Rich on August 23, 2005 11:57 AM EST writes:
A few minister friends have told me that to get through the ordination process you just have to fake it sometimes--tell those who give you the thumbs up or thumbs down what they want to hear. I wonder to what extent that happens in the psychological/therapy component. Anyone know?
Recovering-from-Div-School on August 23, 2005 09:12 AM EST writes:
On the other hand...
I'm sensitive to the "worship" of the therapeutic and how pervasive that has become.
However, I tend to think some denominations err more toward "loosey goosey."
Take in point a former Divinity school chum who sported some several dozen "multiple personalities." The experience on our dorm floor included holding a, errr, birthday party for one of her personalities, a 4 year-old "inner child."
Years later, I learned that this individual did in fact go on to be ordained in a major denomination.
Perhaps loads of therapy did her some good and she was able to become a productive and capable clergy. Or, perhaps these difficulties were glossed over, because no one wanted to deal with them! My suspicion is that the latter was the case, but who knows.
Additionally, I'm aware of a well-known theological institution that now glosses over whether a student has earned a BA, crediting instead, "life experience."
Standards? No wonder the profession has lost credibility
Sarah on August 23, 2005 06:26 AM EST writes:
If the Episcopalians gave her a worse time than the Presbyterians, it's only because she gave them first crack at it. I had the same experience with the Presbyterians and am also switching denominations. It's amazing that the same people that decry the Patriot act as unreasonable will engage in the same abuses in the name of protection. Christian institutions engage in some very un-Christian like behavior. I like Kelley's comment about the house churches.

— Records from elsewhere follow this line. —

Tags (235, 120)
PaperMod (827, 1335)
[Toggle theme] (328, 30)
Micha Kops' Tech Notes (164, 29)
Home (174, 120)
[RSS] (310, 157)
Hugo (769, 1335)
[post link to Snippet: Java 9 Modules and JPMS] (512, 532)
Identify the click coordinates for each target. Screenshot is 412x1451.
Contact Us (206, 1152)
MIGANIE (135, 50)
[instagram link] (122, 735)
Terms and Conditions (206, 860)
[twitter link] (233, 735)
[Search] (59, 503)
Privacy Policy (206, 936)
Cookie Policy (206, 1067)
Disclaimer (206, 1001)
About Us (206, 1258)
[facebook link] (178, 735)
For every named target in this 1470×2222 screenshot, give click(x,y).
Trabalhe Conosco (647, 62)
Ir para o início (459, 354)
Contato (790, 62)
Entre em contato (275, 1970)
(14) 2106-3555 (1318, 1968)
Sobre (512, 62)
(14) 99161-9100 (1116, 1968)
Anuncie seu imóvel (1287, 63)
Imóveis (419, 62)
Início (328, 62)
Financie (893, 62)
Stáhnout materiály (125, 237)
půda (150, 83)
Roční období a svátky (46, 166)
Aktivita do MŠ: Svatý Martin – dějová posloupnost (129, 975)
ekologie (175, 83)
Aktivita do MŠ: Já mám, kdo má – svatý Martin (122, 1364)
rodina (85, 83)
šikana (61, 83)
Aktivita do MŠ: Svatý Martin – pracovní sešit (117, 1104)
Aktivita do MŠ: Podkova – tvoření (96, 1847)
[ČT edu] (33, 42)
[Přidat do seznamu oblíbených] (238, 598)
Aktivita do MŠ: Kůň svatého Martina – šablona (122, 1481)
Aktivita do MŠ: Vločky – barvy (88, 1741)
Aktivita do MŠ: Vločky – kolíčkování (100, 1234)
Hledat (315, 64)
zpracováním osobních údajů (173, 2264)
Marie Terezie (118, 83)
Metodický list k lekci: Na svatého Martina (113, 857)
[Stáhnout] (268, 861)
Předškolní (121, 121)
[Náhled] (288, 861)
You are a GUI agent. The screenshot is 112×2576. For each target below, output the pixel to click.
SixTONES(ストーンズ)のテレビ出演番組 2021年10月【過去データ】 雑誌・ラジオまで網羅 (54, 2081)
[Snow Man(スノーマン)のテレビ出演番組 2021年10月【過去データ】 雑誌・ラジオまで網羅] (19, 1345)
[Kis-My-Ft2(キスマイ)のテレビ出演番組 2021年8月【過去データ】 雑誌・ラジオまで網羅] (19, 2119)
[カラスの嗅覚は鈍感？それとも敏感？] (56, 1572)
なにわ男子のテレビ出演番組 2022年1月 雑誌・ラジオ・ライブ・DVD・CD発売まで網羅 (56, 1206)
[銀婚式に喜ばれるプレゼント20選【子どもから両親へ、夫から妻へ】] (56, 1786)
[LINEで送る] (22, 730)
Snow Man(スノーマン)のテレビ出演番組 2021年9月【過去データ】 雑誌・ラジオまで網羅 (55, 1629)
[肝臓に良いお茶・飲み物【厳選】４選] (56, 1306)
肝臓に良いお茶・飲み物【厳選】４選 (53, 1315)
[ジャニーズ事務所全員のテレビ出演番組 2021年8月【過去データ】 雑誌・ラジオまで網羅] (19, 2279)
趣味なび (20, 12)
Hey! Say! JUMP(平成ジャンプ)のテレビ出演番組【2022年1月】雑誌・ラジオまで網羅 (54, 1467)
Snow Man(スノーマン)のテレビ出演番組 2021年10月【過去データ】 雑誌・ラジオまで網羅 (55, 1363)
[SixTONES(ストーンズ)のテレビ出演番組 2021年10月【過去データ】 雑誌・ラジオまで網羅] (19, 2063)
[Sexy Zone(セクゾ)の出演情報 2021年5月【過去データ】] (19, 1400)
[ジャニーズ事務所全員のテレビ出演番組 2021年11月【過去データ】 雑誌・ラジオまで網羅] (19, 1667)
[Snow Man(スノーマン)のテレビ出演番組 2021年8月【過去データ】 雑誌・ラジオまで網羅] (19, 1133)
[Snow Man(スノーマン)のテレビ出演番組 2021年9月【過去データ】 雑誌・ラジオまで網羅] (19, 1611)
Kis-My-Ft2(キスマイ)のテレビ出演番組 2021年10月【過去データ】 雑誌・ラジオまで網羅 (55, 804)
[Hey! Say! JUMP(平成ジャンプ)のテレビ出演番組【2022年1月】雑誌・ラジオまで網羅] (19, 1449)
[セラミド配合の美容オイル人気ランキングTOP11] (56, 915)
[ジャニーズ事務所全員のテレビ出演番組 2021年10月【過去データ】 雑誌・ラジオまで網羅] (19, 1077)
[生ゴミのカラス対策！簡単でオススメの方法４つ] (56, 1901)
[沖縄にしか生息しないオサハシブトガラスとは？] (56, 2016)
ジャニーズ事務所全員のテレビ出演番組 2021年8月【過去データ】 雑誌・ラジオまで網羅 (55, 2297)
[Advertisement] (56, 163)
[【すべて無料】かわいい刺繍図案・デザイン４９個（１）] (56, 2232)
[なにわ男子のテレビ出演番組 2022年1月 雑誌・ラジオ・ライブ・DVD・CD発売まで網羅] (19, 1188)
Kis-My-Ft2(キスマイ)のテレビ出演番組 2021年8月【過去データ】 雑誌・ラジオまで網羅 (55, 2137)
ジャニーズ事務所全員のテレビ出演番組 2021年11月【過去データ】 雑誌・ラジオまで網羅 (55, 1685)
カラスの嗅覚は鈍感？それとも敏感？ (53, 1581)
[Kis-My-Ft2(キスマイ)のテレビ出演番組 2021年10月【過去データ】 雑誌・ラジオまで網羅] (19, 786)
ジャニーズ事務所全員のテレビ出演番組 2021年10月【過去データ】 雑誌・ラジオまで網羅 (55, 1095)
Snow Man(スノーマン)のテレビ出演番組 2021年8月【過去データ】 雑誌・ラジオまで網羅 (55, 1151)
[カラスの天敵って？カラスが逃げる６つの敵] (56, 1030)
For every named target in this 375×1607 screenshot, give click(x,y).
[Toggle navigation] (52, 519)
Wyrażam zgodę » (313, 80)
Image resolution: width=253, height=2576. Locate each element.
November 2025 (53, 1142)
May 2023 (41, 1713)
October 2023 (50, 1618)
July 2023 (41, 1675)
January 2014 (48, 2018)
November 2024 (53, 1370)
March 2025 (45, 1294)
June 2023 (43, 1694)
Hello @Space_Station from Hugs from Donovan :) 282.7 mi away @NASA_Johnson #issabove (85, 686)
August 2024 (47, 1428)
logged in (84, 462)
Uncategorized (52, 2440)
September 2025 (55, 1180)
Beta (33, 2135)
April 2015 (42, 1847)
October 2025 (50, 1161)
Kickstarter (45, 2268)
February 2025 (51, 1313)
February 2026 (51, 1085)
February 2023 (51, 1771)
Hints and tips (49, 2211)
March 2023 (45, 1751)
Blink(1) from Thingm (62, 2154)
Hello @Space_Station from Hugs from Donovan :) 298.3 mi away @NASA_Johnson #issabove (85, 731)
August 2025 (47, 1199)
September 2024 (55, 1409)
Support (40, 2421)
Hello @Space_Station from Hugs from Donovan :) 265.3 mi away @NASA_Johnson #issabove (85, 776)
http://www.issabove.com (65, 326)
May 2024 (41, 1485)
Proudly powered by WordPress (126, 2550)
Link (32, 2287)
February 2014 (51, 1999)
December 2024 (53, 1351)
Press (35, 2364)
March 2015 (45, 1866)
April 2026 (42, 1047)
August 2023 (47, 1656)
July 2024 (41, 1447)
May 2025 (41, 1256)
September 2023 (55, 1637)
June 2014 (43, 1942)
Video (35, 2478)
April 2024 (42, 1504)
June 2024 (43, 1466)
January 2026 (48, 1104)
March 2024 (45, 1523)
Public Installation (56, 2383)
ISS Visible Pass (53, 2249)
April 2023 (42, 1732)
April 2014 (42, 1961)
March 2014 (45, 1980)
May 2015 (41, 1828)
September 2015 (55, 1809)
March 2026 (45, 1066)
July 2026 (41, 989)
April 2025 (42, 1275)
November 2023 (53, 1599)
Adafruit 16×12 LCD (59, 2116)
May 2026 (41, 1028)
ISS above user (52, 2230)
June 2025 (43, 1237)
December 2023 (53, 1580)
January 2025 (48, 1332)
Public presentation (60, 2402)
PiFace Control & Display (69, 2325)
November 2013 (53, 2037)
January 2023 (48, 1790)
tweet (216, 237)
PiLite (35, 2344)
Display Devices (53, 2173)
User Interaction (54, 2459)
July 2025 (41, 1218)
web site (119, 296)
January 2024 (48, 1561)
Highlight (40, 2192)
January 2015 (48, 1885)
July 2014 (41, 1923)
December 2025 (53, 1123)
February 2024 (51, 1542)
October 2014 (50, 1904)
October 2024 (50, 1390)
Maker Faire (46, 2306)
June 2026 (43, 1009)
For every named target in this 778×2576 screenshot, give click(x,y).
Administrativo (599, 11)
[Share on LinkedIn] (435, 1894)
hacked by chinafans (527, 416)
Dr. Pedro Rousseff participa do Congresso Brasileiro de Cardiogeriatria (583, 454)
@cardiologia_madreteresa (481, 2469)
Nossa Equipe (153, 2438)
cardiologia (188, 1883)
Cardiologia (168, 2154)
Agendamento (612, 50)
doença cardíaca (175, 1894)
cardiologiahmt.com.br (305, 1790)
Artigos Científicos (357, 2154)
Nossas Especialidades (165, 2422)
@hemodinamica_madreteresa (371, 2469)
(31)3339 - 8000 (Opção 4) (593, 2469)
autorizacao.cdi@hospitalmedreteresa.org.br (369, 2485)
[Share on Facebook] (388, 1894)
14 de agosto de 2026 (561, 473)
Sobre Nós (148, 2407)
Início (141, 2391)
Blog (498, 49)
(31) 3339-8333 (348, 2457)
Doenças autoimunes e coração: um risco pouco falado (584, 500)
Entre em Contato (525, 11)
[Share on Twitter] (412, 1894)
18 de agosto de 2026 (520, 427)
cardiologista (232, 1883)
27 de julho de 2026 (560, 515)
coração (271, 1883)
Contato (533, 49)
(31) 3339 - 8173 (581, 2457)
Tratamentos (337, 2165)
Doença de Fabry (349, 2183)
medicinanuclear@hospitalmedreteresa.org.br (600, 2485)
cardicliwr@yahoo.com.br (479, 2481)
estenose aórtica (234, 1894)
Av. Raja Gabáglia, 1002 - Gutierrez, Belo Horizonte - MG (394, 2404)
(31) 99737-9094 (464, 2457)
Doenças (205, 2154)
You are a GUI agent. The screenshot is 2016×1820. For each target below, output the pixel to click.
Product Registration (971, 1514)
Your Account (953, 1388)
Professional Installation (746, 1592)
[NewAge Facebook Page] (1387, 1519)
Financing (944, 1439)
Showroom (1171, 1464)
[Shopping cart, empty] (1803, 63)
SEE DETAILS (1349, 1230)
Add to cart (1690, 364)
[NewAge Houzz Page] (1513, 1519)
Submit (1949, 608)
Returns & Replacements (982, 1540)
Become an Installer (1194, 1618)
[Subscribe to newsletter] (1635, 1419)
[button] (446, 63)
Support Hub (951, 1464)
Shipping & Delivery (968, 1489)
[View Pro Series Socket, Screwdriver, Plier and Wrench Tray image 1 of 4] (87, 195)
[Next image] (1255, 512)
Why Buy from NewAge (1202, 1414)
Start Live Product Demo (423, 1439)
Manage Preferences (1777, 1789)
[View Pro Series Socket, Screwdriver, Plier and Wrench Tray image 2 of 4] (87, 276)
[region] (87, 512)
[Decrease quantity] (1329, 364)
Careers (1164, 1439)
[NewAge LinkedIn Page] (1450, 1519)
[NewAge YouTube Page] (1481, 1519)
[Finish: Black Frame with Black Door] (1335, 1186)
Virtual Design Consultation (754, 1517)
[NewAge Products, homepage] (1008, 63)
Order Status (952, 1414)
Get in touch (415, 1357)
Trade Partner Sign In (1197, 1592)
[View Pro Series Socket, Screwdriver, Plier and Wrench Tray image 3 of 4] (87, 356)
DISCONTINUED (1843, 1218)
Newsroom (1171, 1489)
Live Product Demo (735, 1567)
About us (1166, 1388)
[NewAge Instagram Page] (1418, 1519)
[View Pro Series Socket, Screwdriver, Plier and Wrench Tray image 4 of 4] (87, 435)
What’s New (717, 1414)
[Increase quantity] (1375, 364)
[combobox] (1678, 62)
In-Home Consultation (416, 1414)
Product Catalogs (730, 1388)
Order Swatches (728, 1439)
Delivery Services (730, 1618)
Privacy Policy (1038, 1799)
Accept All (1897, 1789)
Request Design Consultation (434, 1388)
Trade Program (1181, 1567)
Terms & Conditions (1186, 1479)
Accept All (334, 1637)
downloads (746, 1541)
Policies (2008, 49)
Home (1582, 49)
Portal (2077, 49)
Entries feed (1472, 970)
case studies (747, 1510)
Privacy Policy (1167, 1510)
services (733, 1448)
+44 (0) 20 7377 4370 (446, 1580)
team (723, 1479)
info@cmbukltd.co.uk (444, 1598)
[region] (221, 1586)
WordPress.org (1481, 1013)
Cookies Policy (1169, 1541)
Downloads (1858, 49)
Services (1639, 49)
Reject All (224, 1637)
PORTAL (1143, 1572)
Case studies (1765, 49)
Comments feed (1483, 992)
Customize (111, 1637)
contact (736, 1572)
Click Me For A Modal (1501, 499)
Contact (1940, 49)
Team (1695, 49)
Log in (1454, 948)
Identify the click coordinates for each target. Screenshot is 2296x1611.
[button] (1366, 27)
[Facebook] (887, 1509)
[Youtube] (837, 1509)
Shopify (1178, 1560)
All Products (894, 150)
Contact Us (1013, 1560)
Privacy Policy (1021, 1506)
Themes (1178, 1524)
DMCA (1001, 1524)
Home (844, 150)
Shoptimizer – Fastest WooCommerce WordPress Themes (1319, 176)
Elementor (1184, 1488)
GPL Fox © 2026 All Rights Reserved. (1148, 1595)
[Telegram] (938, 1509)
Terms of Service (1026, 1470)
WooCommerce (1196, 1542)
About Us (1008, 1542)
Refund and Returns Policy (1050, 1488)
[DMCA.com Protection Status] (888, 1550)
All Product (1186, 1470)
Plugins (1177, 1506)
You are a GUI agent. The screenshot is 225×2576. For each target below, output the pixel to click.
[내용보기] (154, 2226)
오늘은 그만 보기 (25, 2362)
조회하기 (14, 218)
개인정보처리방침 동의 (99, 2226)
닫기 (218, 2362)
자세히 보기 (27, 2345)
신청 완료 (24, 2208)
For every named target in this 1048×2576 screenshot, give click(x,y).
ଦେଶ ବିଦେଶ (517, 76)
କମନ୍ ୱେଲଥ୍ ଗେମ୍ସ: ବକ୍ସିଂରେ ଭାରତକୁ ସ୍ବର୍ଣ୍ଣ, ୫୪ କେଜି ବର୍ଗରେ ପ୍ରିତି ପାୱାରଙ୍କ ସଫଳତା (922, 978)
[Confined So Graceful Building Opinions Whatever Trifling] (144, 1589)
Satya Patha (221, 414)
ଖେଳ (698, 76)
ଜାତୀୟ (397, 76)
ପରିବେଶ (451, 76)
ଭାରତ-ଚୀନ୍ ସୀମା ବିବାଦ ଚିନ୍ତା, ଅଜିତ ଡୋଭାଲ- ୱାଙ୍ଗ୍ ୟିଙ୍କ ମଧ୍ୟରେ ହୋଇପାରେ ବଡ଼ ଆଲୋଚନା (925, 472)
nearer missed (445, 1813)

Kelley V. on August 22, 2005 01:44 PM EST writes:
Why stay in a denomination?
I am hearing these stories more and more thanks to the web. Why would you stay within the confines of a denomination? Unless developing a quick income is a priority, starting a house church is a brilliant solution. My wife had a hundred people coming regularly to a home Bible study before we were ordained by ambush by several ministers who had visited our little work. I have great respect for both the denominations you note in your article, but when there is a calling on your life, sometimes you have to take it by force. Great writing---thanks.
Julia M. on August 22, 2005 12:17 PM EST writes:
What a wild experience. It sounds like the Church, or at least this writer's diocese, really hammers priests into what it wants them to be. What humiliation. I don't see how you could go through that process and come out feeling very good about yourself.